釣り糸は一般的に細いほうが有利です。魚に見破られにくいのはもちろん、仕掛けが自然に漂う、仕掛けを遠くまで飛ばせる(摩擦抵抗が少ないため)など、多くの理由があります。ただ、細い釣り糸を使えば当然切れやすくもなります。釣り糸は何もしない真っ直ぐな状態が最も丈夫です。この状態で発揮される強さのことは「直線強力」と言います。

しかし、どんな釣り糸であっても、釣りをする時には何かしらの「結び(ノット/フィッシングノット)」が必要になります。

どんな大ものも糸が切られてしまったら手にすることはできない。上手な釣り人ほど、魚を掛ける技術と同じくらい、釣り糸の結び方にもこだわっている

ビギナーが釣りをしていると、いつの間にか釣り糸に結び目が出来てしまうことがあります。風にあおられた糸が途中で結ばれてしまうことなどが主な原因ですが、いずれにしてもその結び目を放っておくと、肝心な時にそこから切れてしまいます。理由は結び目があることで、強い力が掛かった時に負荷が集中し、最後は「締め切れ」が起きるためです。この時、急に糸が締まることによる熱(摩擦熱)も発生しており、それが釣り糸を弱くするという要素もあります。釣り糸の結びも同じで、結ぶこと自体には、どうしても釣り糸の強度を低下させる要素が含まれます。だからこそ、釣りが上手な人というのは、その中で「最大限に切れないように気を遣う」という作業をしています。

近年はPEラインとリーダーを結ぶ摩擦系ノットなど、より多彩な糸の結びが登場していますが、まずはどんな結びにも共通する基本を押さえましょう。これから釣りを上達したいという人は、たとえば以下のことを心掛けて「釣り糸の結び方」を練習してみてください。きっと役立つはずです。

「釣り糸の結び方」ポイント

  • ●正しい形で結ぶ。結び目の形を崩さない。
  • ●締め込む前にツバや水で結び目を湿らせる。
  • ●締め込みは「最初はやさしく」「仕上げにじわっと強く」を守る。
  • ●本線と端糸がある場合は両方を均等に締める。

正しい形で結ぶというのは、たとえばハリの軸に釣り糸(ハリス)を巻き付ける際に、前の結び目を追い越したり、見本と違った崩れた形にならないようにするということです。「ちょっとおかしいけれど、まぁいいか」というのは、釣り糸の結びでは絶対にやらないようにします。

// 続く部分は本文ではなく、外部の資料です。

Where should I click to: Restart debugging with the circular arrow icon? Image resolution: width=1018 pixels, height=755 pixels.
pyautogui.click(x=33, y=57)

最初はそれが難しいのですが、きちんと真似をしようという意識をもって釣り糸の結び方の解説を見ていると、そのためのコツ(ある部分を押さえておく、適度な余り糸の長さにしておく、手だけでなく口も上手く使う……など)も言及されている場合があるので、そうしたポイントを見落とさないようにします。

基本の結び12種を動画で解説!
釣り糸を結ぶ時は、両手はもちろん口も使うことで各部を均一に締められることが多い

残りはどれも「締め込み」に関するコツです。一番肝心なのは「急な締め込みをしない」ということになりますが、締め込みは摩擦熱が発生する最大のポイントです。釣りの上手な人は、締め込みの前に結び目を軽く口に含むことがよくあります。これはあらかじめ結束部を湿らせておくことで、滑りをよくするとともに摩擦熱の発生を抑えるのがねらいです。そして結び目を締め込む際は「じわりと力を入れる」ようにします。イメージとしては、「全体の9割まではじっくり締め込み、最後の1割でしっかり締め込む」ようにします。最初から「キュッ」と強く締めてしまうと、瞬間的な力が掛かることで摩擦熱が発生するとともに、目に見えない締め残りも出来やすくなります。そして締め残りがあると、あとで大きな力が掛かった時(大きな魚がヒットした時など)、その残り部分が急激に締め込まれることによってラインブレイクが起きやすくなります。

磯のメジナ釣りは、細い糸で力の強い魚をねらう釣りの1つ。結び目を締め込む時は、釣り糸同士の時も、ハリに糸(ハリス)を結ぶ時も、まずは口でしっかり接続部を湿らせてから、ジワッと締め込むようにする
例外的に渓流釣りの極細糸(0.1~0.4号といった糸)を使う釣りでは、最後に締め込み過ぎずに、若干の余裕を持たせておくほうがいいという人もいますが、釣り糸同士を結ぶ時も、釣り糸とハリを結ぶ時も、最後はしっかりと締めるのが基本です。釣り糸同士の接続で本線と端糸がある場合、本線同士だけでなく、端糸も同じように締め込むようにするほうがよいというのも、そうすることによって目に見えない締め残りをなくすためです。

0.1号といった極細糸を扱うこともある渓流のエサ釣り。実際の釣りでは、一定の強度が保てれば「素早く簡単に結べる」といった要素を重視する場合もあるが、まずはできるだけ強い結びを作る基本を押さえたい

釣り糸の性能がどんなに上がっても、その機能を100%引き出すのは釣り人です。釣り糸を上手に結ぶ点に、大いにこだわってみてください。

※このコンテンツは、2021年8月の情報をもとに作成しております。最新の情報とは異なる場合がございますのでご了承ください。